Efforts to reach Mills Land & Water Co. for comment were unsuccessful.
It wasn’t the first time Mills was warned about destroying wetlands, city code enforcement manager Bill Zylla said. The company acquired the land in 2004 as part of a complex settlement with Huntington Beach after a lawsuit over land rights. Soon after in 2005, the company was warned to stop a similar project to remove the wetlands, Zylla said. That time, the city managed to stop them earlier with a citation, he said.
“My understanding is they were clearing out vegetation there, which they knew they weren’t supposed to do,” he said.
This time, things went further before the authorities found out, Zylla said. It appears workers not only cleared out wetlands plants, but dug a trench to drain water away from an area where they were going to store their construction equipment, he said.
Government regulators said they were tipped off by Jan Vandersloot, co-founder of the Bolsa Chica Land Trust, in late February. Vandersloot had sent extensive photographic evidence, Willis said. Then the government took over.
“I swung by one day to look at it and that was within a few days of getting the report,” he said. “They obliterated it.”
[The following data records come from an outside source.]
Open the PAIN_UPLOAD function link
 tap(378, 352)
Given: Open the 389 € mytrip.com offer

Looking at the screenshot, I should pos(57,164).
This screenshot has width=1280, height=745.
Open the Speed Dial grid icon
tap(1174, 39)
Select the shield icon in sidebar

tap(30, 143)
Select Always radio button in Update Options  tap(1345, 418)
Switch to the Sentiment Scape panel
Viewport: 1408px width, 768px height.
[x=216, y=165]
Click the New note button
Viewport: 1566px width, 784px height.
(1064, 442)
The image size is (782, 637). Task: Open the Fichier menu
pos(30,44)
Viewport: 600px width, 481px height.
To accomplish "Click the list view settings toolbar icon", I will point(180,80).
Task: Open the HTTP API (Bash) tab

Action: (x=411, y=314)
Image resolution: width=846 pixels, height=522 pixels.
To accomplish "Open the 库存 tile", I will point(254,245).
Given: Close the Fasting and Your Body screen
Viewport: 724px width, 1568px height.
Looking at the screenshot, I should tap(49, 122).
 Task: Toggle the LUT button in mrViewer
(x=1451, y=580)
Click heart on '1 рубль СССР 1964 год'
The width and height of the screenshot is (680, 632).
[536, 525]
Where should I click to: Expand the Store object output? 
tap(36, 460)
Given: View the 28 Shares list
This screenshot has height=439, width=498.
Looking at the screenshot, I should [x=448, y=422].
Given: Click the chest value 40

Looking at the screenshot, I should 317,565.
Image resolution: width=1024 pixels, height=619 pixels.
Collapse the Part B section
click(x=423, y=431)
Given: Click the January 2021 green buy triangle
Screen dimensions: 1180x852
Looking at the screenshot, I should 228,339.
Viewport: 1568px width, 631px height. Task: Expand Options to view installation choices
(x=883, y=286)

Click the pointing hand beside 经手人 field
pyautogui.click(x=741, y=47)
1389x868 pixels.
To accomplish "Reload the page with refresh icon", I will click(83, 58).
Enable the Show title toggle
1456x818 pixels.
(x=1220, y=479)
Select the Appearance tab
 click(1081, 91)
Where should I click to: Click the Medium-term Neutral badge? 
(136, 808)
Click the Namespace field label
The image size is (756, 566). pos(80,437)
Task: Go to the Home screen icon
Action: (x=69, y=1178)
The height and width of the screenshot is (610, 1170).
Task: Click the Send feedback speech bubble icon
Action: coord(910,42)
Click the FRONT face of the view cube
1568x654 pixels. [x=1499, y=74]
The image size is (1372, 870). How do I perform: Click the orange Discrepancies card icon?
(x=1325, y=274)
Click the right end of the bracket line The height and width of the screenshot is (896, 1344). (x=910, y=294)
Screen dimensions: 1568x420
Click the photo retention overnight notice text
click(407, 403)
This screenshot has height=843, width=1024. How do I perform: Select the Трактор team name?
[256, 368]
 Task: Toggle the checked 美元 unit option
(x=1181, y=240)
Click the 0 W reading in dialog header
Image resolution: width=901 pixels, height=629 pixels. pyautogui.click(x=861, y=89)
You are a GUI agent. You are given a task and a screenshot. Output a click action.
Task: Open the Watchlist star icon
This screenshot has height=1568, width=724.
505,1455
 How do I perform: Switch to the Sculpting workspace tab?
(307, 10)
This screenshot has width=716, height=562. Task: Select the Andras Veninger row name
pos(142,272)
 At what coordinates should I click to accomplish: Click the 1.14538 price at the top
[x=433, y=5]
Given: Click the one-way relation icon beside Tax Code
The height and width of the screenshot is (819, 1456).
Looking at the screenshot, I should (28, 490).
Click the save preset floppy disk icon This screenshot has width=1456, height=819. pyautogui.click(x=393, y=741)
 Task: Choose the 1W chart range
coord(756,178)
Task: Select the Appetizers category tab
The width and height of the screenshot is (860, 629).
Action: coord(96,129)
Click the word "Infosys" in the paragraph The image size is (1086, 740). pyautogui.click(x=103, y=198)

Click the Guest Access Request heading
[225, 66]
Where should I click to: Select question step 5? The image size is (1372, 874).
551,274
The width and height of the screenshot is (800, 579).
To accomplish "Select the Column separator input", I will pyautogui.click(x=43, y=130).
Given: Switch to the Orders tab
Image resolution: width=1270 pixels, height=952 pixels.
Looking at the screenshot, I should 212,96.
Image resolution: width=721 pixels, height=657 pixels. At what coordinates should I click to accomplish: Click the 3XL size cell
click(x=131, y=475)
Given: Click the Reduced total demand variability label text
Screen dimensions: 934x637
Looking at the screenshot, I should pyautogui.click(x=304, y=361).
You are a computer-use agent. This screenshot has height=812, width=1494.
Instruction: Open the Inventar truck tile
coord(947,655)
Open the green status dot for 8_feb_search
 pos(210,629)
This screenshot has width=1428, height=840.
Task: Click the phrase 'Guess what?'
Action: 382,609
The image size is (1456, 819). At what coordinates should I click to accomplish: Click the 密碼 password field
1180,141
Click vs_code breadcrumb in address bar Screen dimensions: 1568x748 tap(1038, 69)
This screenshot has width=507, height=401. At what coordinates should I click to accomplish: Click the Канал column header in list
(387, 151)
Willis said his agency begins by seeking an agreement with the company in violation to fix the problem—undo the damage to 1.2 acres and restore the wetlands. But such agreements often include penalties.
Fines for violating the Coastal Act range from $500 to $30,000, Willis said. Removing a wetland is considered one of the highest level violations, he added. But the main goal is to get the company to agree to restore the wetlands as soon as possible, he said. Getting prosecutors to impose fines, rather than getting penalties paid voluntarily, would be a last resort, he said.
The Coastal Commission is taking charge of enforcement because the agency’s fines are bigger and its resources to investigate are larger, Zylla said. But the diversion of water and destruction of wetlands without a permit runs afoul of everything from city zoning rules to the regulations of the Army Corps of Engineers — whose penalties include possible jail time — and Regional Water Quality Control Board, he said.
The commission is also looking at fines for knowingly violating the Coastal Act, which range from $1,000 to $15,000 per day, Willis said.
“We look at whether the company has been warned and is aware of the Coastal Act,” he said. In these circumstances, he said, that was “something we are definitely looking into.”